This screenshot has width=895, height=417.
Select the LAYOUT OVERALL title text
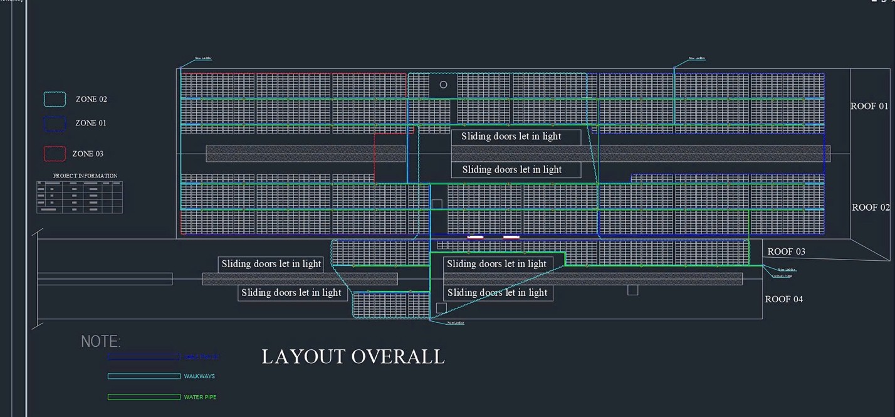click(353, 357)
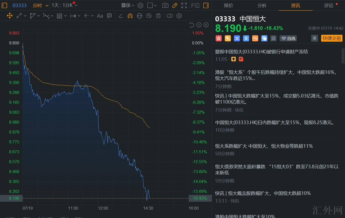The height and width of the screenshot is (218, 345).
Task: Toggle the left sidebar panel
Action: point(4,5)
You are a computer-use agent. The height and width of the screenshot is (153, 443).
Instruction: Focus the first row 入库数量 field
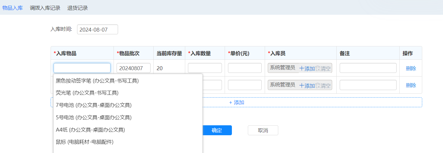click(205, 68)
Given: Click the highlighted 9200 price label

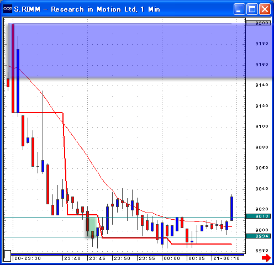Looking at the screenshot, I should [258, 23].
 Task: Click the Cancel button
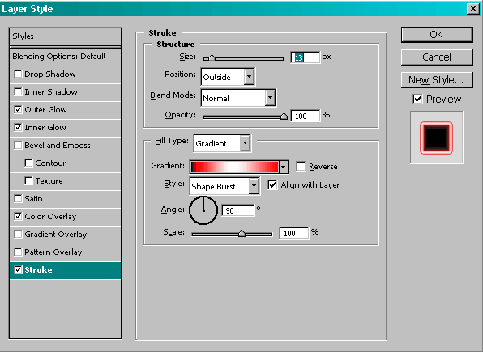[x=437, y=57]
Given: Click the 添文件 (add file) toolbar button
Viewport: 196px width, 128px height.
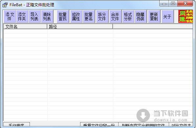Looking at the screenshot, I should (10, 16).
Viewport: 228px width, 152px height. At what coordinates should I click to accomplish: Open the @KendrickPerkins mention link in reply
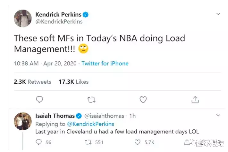coord(90,124)
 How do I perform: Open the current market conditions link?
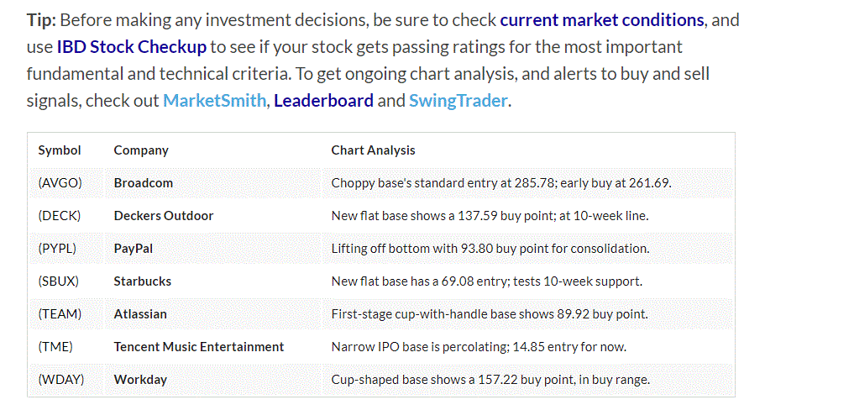pos(601,19)

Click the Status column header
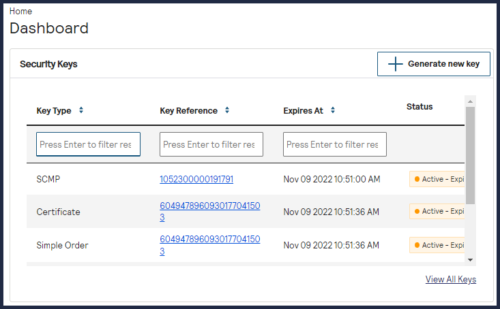(420, 106)
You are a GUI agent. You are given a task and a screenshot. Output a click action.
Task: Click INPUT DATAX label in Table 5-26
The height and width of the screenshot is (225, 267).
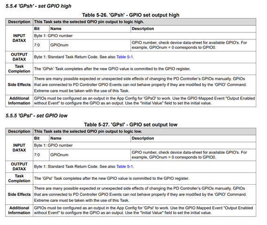(x=19, y=38)
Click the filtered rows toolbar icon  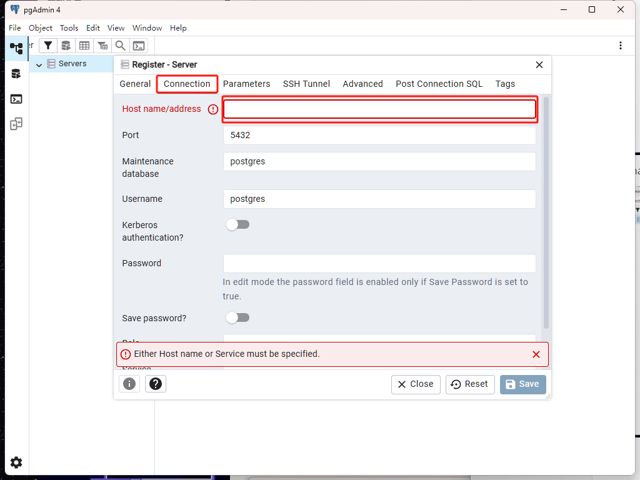point(103,45)
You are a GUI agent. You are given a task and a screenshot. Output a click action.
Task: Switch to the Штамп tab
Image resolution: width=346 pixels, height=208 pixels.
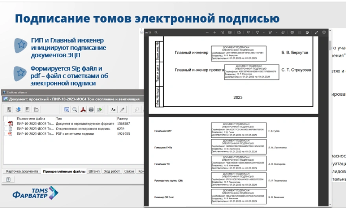coord(94,171)
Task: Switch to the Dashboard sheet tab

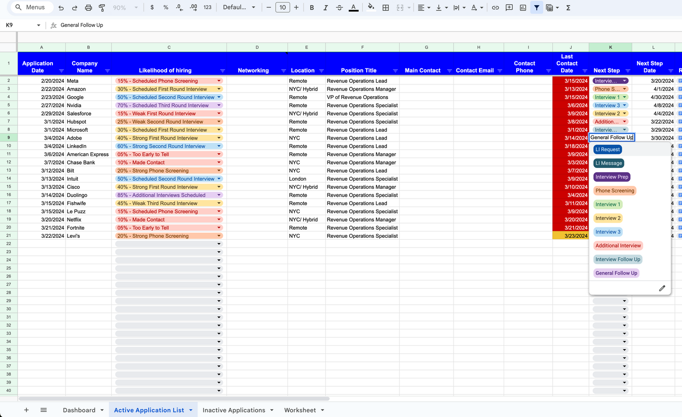Action: (79, 410)
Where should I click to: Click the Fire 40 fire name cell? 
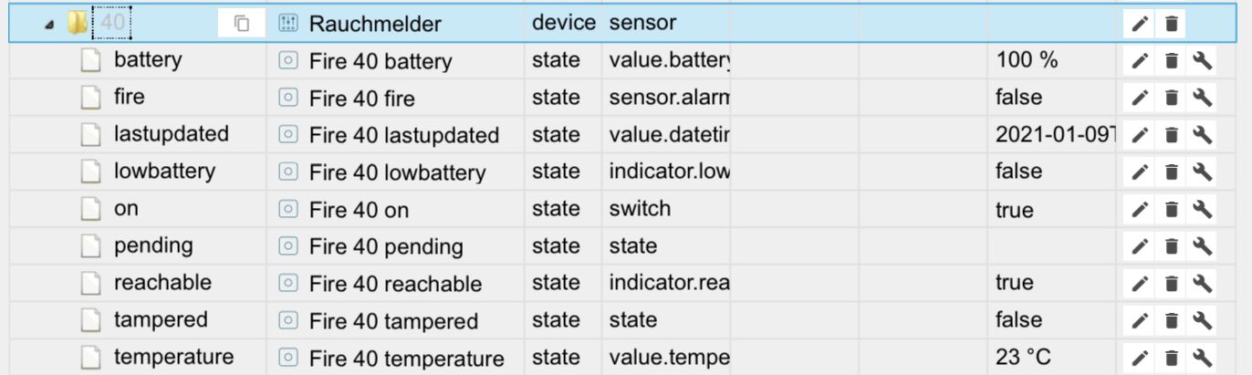pyautogui.click(x=361, y=99)
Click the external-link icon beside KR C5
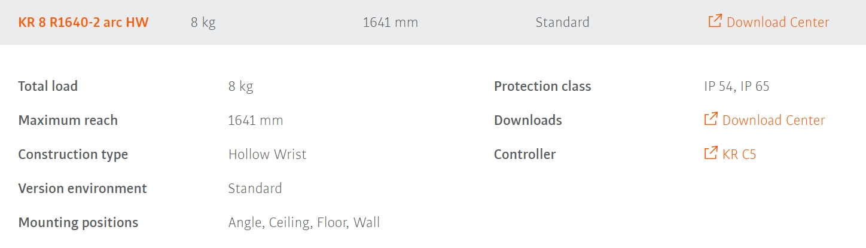Image resolution: width=866 pixels, height=248 pixels. click(x=711, y=154)
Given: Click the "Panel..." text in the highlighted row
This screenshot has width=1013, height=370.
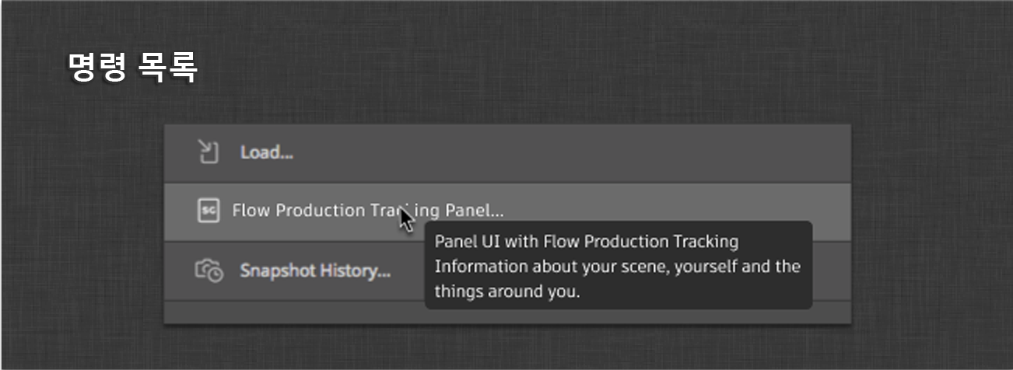Looking at the screenshot, I should click(474, 211).
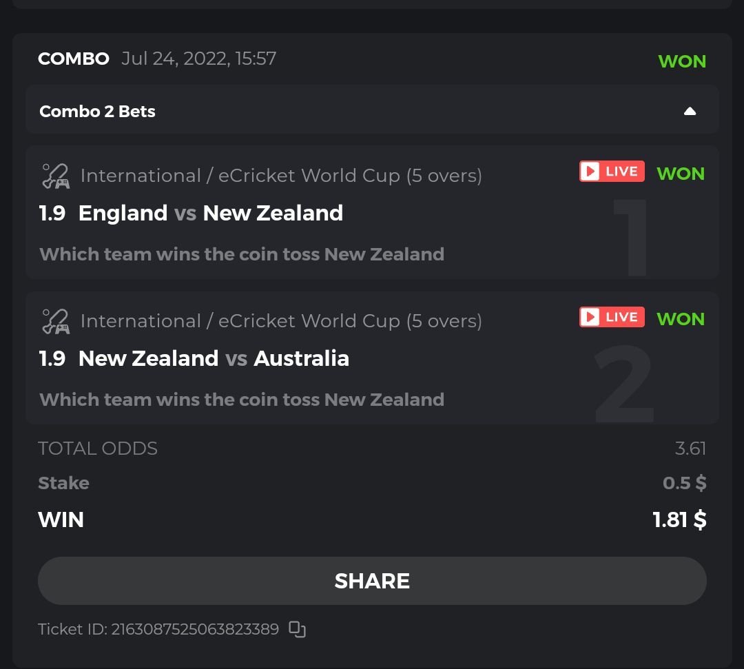Click the total odds value 3.61
744x669 pixels.
[690, 449]
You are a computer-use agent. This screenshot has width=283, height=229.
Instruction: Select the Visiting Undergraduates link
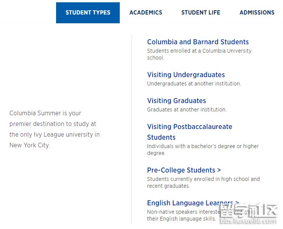pyautogui.click(x=186, y=75)
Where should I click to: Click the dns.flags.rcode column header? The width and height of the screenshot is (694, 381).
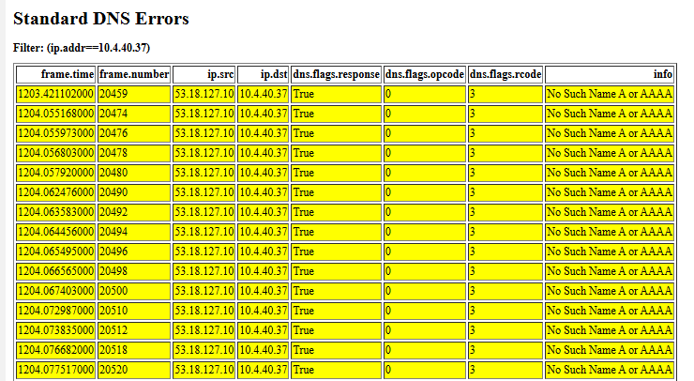505,73
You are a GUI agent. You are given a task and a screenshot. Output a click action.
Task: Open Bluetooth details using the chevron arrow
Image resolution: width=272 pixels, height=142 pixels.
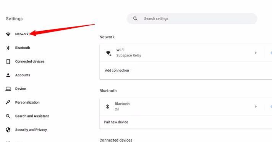click(256, 106)
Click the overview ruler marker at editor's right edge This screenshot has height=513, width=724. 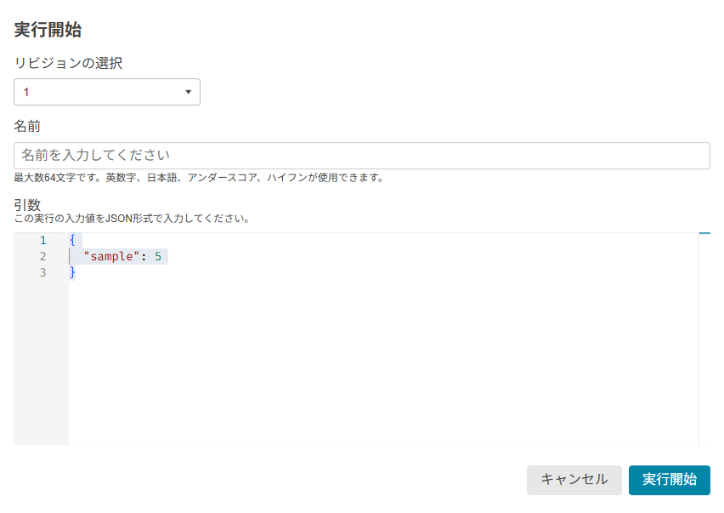[x=704, y=233]
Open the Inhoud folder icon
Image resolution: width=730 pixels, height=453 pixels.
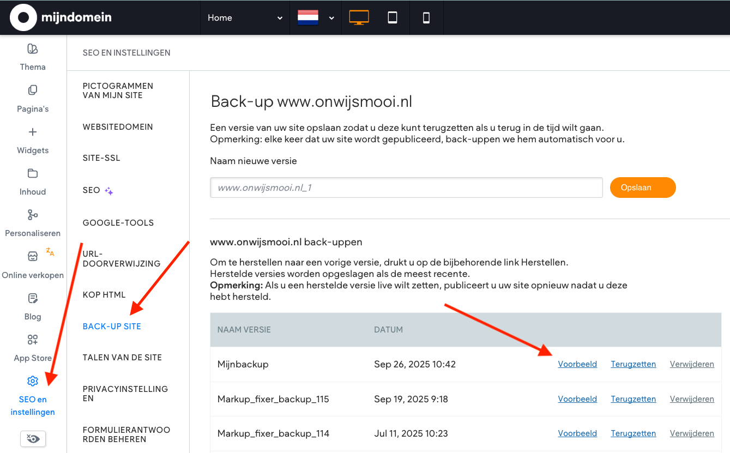pyautogui.click(x=33, y=173)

__________

How to complete this task: Across the records, count the lines holding the string "computer". Give the number and stop.

Result below: 2